2) 1968 - Derby in notturna di Coppa Italia Lazio-Roma. Ad un quarto d’ora dal termine, sul risultato di 1-0 a favore della Roma, gol di Ferrari, Lo Bello concede un chiaro rigore a favore della Lazio ma Ginulfi devia in angolo il tiro di Marchesi. Sull’azione susseguente, improvvisamente Olimpico al buio per un blackout generale al sistema di illuminazione. Dopo circa mezz’ora la situazione è immutata, lo stadio è illuminato soltanto dalle fiaccolate dei tifosi che attendono notizie dall’altoparlante. Lo Bello si fa dare un fiammifero da un fotografo a bordo campo, lo accende e rivolgendosi ai giocatori della Lazio, che ben sapevano che in caso di sospensione la partita sarebbe stata automaticamente persa 2-0 a tavolino, esclama: “Allora signori, continuiamo a giocare così o ce ne andiamo a casa?”
3) 1972 - Partita di seria A tra Roma e Napoli. La partita finisce con la vittoria della Roma per 1 a 0, gol di Scaratti, ma nel secondo tempo alcuni tifosi del Napoli tentano l’invasione di campo. Lo Bello rincorre e ne afferra uno; a calci nel sedere lo consegna alla sicurezza.

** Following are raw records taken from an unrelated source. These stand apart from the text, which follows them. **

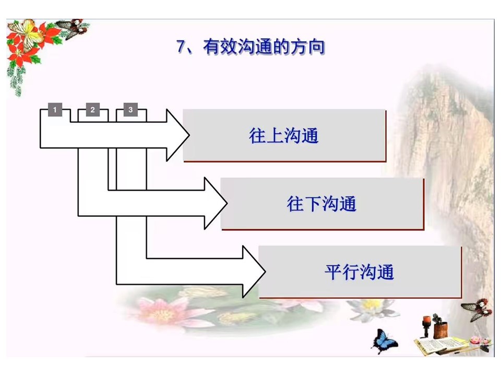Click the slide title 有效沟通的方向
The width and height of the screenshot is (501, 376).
(x=264, y=47)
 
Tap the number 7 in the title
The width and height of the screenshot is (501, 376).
(x=181, y=46)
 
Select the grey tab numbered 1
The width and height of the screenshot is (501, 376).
(x=55, y=110)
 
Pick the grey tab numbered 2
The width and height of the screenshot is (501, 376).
(x=93, y=110)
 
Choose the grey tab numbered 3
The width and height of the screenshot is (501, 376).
(x=130, y=110)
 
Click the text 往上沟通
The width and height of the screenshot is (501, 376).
(x=284, y=136)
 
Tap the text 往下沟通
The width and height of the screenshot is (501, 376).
(x=321, y=204)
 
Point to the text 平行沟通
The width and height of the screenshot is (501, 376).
(x=360, y=272)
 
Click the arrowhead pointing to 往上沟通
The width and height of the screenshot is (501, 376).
(x=177, y=135)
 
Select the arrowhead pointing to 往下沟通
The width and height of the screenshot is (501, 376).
(x=216, y=203)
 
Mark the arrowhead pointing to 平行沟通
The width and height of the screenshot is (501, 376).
(x=254, y=272)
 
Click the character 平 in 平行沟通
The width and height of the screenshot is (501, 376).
(x=333, y=272)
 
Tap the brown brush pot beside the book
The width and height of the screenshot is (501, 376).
(x=440, y=330)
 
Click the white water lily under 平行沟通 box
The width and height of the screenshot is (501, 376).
(x=372, y=309)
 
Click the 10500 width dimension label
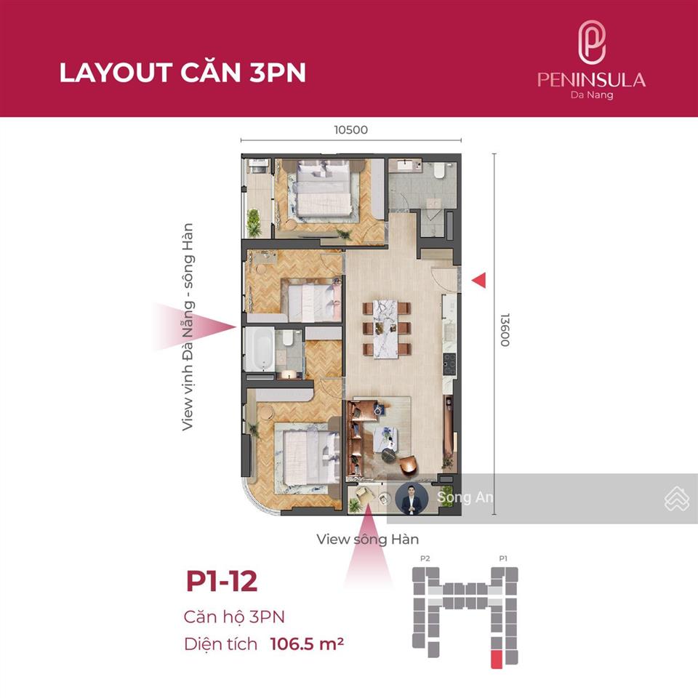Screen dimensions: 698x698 pyautogui.click(x=350, y=130)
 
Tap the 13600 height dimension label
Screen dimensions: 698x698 pyautogui.click(x=505, y=330)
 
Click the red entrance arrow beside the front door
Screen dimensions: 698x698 pyautogui.click(x=479, y=281)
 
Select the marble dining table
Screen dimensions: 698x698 pyautogui.click(x=385, y=329)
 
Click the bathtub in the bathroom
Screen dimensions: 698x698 pyautogui.click(x=259, y=350)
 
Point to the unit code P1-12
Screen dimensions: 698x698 pyautogui.click(x=222, y=581)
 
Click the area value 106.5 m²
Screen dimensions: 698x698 pyautogui.click(x=307, y=643)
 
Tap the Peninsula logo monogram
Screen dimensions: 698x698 pyautogui.click(x=592, y=43)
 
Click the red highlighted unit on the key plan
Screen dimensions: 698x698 pyautogui.click(x=497, y=659)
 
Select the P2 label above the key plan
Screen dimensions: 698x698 pyautogui.click(x=425, y=558)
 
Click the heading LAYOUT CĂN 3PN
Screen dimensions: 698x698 pyautogui.click(x=182, y=73)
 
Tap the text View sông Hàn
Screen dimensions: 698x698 pyautogui.click(x=368, y=539)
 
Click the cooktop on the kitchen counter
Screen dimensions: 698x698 pyautogui.click(x=449, y=364)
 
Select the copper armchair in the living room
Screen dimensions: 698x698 pyautogui.click(x=409, y=465)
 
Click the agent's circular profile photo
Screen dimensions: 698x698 pyautogui.click(x=412, y=498)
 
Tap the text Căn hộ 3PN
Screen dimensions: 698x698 pyautogui.click(x=234, y=617)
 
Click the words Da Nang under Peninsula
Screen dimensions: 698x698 pyautogui.click(x=592, y=95)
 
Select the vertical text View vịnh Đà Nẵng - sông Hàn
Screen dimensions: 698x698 pyautogui.click(x=188, y=326)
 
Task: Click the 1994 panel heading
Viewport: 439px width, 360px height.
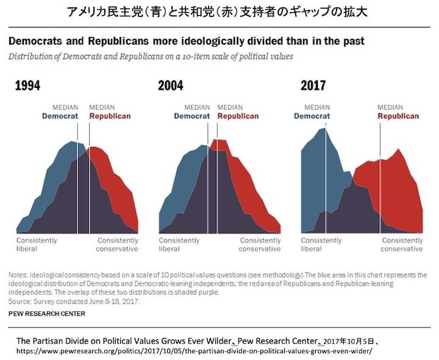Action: pos(27,85)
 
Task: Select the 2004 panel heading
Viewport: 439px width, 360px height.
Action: pos(170,85)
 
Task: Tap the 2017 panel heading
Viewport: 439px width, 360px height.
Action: pos(313,85)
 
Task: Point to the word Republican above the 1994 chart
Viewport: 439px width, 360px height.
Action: pos(110,116)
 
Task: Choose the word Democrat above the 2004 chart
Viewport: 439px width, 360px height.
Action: pos(192,116)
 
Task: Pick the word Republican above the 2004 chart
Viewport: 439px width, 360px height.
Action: pos(238,116)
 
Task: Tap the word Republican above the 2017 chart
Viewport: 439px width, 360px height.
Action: pos(398,116)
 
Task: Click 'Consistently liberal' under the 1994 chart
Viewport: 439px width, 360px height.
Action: pos(37,244)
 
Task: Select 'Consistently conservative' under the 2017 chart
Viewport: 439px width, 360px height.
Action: pos(402,244)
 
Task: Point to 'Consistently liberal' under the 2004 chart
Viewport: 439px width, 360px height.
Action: pos(179,244)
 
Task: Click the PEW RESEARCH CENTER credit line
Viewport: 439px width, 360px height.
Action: pos(47,314)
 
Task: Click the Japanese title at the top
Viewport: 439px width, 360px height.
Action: pos(220,12)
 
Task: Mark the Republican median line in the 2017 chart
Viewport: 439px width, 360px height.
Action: pos(380,177)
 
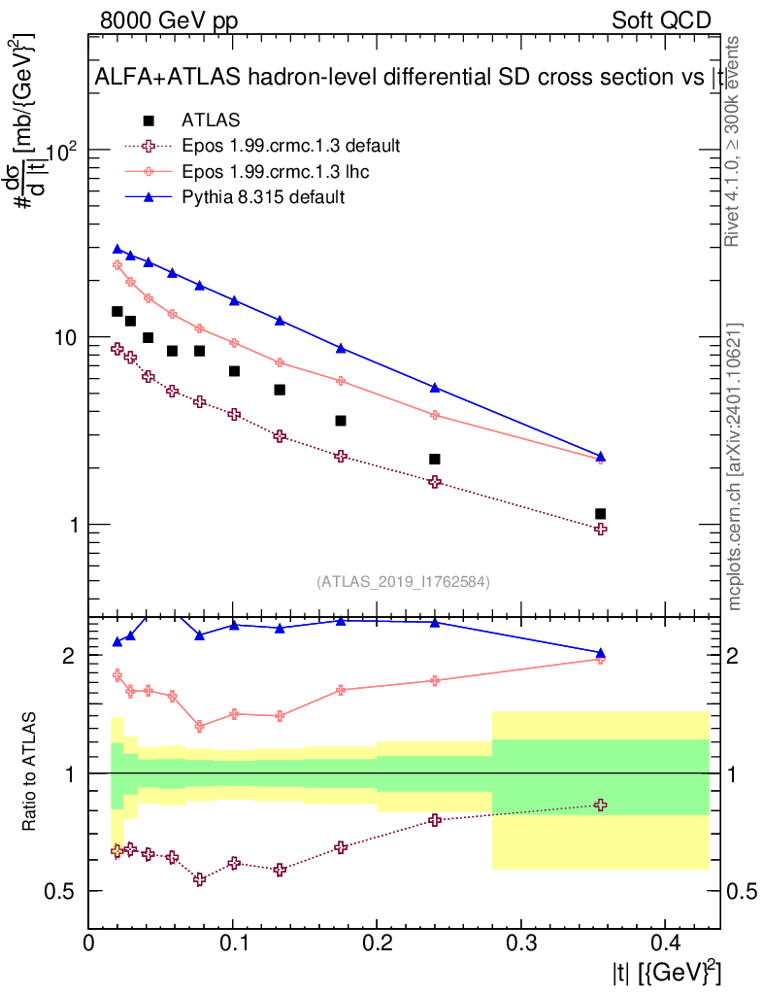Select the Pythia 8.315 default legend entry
[263, 196]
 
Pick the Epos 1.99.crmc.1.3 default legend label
[290, 146]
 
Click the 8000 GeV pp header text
[170, 20]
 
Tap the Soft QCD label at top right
[661, 20]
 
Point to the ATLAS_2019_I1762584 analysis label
[403, 582]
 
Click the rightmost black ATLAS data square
[600, 513]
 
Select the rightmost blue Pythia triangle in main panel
[600, 456]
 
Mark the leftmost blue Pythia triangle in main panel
[117, 250]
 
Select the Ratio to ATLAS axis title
[31, 772]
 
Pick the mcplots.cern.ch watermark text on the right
[736, 466]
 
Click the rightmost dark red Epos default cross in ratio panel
[600, 805]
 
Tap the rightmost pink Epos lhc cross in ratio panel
[600, 659]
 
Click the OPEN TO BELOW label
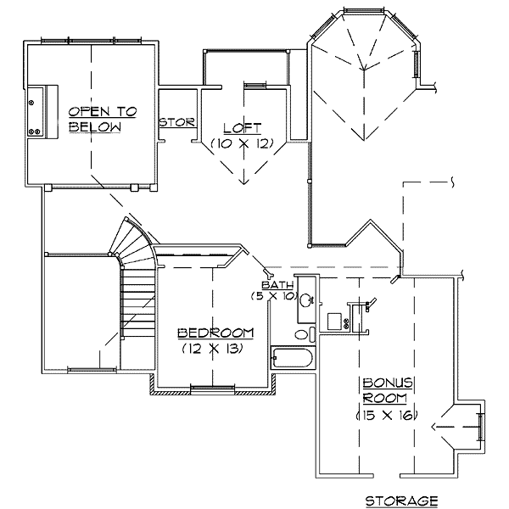[x=103, y=119]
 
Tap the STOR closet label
[x=177, y=122]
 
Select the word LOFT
[x=243, y=128]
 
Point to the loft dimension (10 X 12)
[x=243, y=143]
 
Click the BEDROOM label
[x=215, y=333]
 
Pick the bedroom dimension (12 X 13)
[x=213, y=349]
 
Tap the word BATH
[x=277, y=285]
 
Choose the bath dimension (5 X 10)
[x=274, y=296]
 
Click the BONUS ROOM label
[x=388, y=390]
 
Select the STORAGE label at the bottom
[x=402, y=501]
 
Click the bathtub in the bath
[x=292, y=358]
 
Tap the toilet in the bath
[x=305, y=334]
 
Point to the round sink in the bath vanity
[x=306, y=300]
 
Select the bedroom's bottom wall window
[x=212, y=389]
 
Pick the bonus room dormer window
[x=480, y=427]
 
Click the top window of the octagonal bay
[x=364, y=11]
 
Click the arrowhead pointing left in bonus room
[x=435, y=427]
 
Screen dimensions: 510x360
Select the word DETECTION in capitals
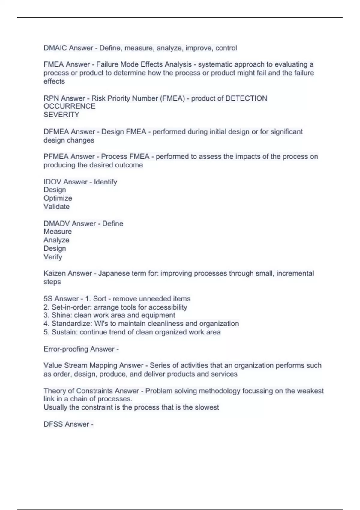click(246, 98)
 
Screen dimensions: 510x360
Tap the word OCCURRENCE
click(69, 106)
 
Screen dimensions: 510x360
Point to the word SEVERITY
click(62, 115)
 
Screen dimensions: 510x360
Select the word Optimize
click(58, 198)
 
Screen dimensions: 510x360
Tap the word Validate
click(56, 207)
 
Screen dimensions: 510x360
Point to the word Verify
click(53, 257)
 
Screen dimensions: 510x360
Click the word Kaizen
click(55, 273)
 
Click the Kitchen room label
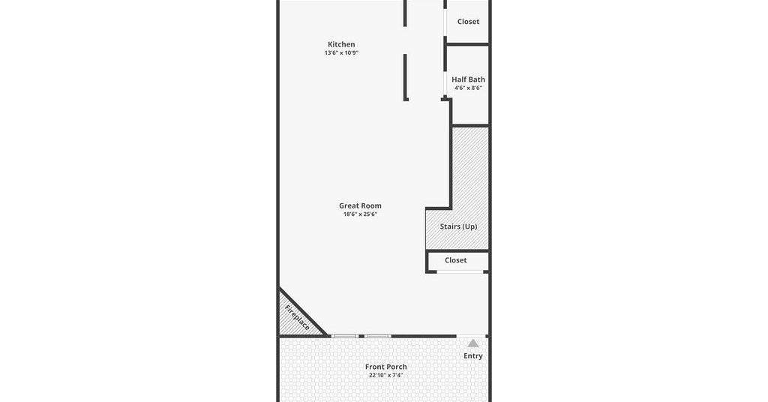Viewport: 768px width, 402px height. click(x=341, y=44)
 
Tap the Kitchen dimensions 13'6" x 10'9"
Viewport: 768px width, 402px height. click(x=341, y=53)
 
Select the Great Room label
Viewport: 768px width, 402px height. click(x=360, y=206)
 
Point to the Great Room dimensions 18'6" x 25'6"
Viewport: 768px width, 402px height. click(x=360, y=214)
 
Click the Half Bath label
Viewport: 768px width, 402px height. click(x=468, y=80)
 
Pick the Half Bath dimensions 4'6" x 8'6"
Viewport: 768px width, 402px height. click(x=468, y=88)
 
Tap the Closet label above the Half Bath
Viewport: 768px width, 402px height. click(x=468, y=22)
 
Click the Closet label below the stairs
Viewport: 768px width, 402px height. click(x=455, y=260)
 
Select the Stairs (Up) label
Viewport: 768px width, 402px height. click(x=458, y=226)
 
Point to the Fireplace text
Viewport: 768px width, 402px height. click(x=297, y=318)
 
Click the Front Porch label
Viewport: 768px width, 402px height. click(x=386, y=367)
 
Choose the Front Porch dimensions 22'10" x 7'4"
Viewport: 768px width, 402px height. click(x=386, y=376)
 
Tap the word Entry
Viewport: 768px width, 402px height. click(x=473, y=356)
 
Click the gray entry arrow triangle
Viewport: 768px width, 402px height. click(x=473, y=344)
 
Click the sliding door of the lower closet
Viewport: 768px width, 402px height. click(x=460, y=272)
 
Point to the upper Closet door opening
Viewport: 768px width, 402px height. click(x=445, y=22)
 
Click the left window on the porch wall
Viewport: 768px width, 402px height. click(x=345, y=337)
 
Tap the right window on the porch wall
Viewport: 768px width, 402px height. click(x=378, y=337)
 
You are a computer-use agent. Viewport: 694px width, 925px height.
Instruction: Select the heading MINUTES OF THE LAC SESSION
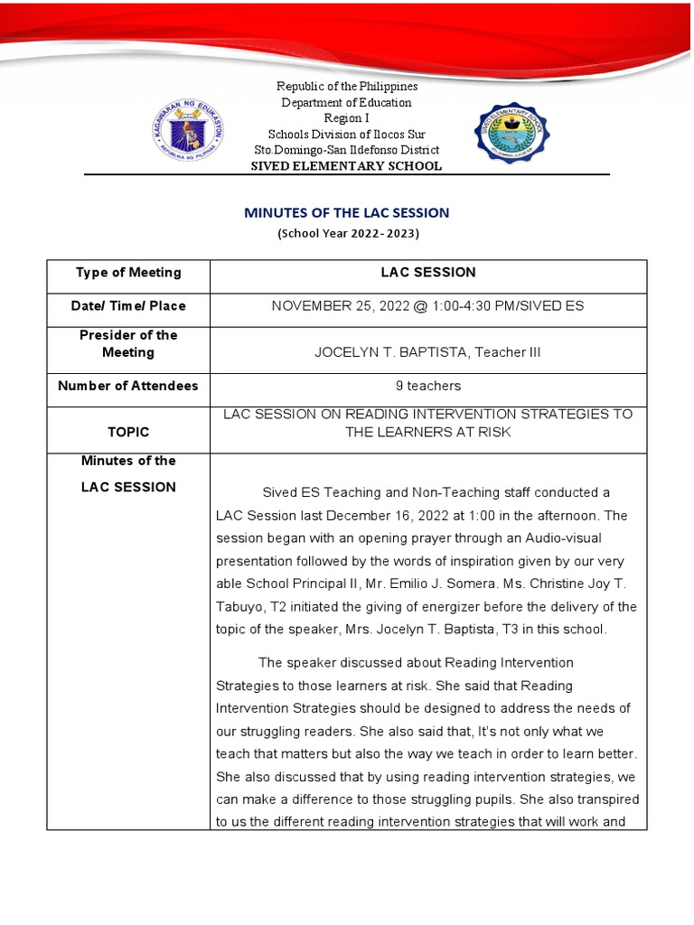pyautogui.click(x=347, y=213)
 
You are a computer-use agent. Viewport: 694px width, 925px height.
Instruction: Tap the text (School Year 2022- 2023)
pyautogui.click(x=347, y=233)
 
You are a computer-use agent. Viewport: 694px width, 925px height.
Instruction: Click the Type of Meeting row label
pyautogui.click(x=127, y=273)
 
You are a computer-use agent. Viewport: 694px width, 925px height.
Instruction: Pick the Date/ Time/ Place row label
pyautogui.click(x=127, y=306)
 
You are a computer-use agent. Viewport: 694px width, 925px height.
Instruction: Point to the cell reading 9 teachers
pyautogui.click(x=427, y=386)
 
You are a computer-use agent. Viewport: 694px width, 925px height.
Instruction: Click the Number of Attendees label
pyautogui.click(x=127, y=386)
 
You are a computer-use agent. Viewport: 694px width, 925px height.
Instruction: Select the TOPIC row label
pyautogui.click(x=127, y=432)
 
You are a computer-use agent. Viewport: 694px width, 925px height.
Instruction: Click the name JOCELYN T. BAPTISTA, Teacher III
pyautogui.click(x=427, y=351)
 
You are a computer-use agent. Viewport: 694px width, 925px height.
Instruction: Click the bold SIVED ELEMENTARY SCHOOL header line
pyautogui.click(x=347, y=166)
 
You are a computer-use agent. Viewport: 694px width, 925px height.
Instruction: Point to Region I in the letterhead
pyautogui.click(x=347, y=118)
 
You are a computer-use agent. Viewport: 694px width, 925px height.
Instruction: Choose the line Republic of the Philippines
pyautogui.click(x=347, y=87)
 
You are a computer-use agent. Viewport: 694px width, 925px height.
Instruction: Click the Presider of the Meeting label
pyautogui.click(x=127, y=343)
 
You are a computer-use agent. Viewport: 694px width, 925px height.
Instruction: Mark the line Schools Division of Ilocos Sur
pyautogui.click(x=347, y=134)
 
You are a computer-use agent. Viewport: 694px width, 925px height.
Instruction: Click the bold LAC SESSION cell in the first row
pyautogui.click(x=427, y=273)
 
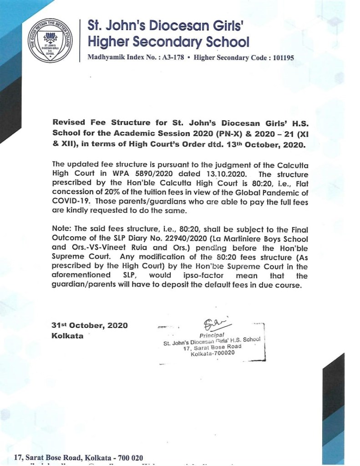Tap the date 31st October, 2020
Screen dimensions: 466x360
click(x=90, y=325)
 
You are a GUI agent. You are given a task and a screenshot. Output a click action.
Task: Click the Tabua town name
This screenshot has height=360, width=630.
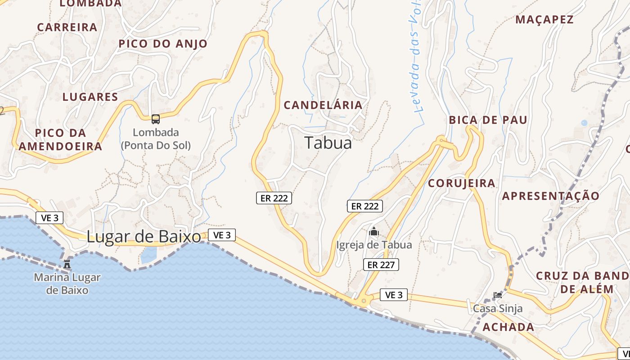(328, 143)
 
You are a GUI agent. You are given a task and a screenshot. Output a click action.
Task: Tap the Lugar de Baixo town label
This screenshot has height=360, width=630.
(144, 237)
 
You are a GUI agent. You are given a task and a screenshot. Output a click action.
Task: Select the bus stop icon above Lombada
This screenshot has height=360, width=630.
(156, 119)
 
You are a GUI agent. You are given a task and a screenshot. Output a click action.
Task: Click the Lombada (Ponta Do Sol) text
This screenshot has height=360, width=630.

4) In un Catanzaro-Cagliari del 1972, Il difensore sardo Niccolai, autore di famosissimi autogol spesso anche spettacolari, a pochi secondi dalla fine, scambiando un fischio proveniente dagli spalti con quello dell’arbitro che sanciva il termine della partita, calciò il pallone con veemenza verso la propria porta; Brugnera, che al contrario aveva ben udito, si lanciò incontro al pallone e sostituendo il portiere lo mandò in angolo con le mani. Solo allora si udì il ‘vero’ fischio di Lo Bello, che non poté far altro che decretare il rigore per il Catanzaro, dirigendosi verso il dischetto a braccia aperte, come a dire, ‘qui mi sa che siete diventati tutti matti’.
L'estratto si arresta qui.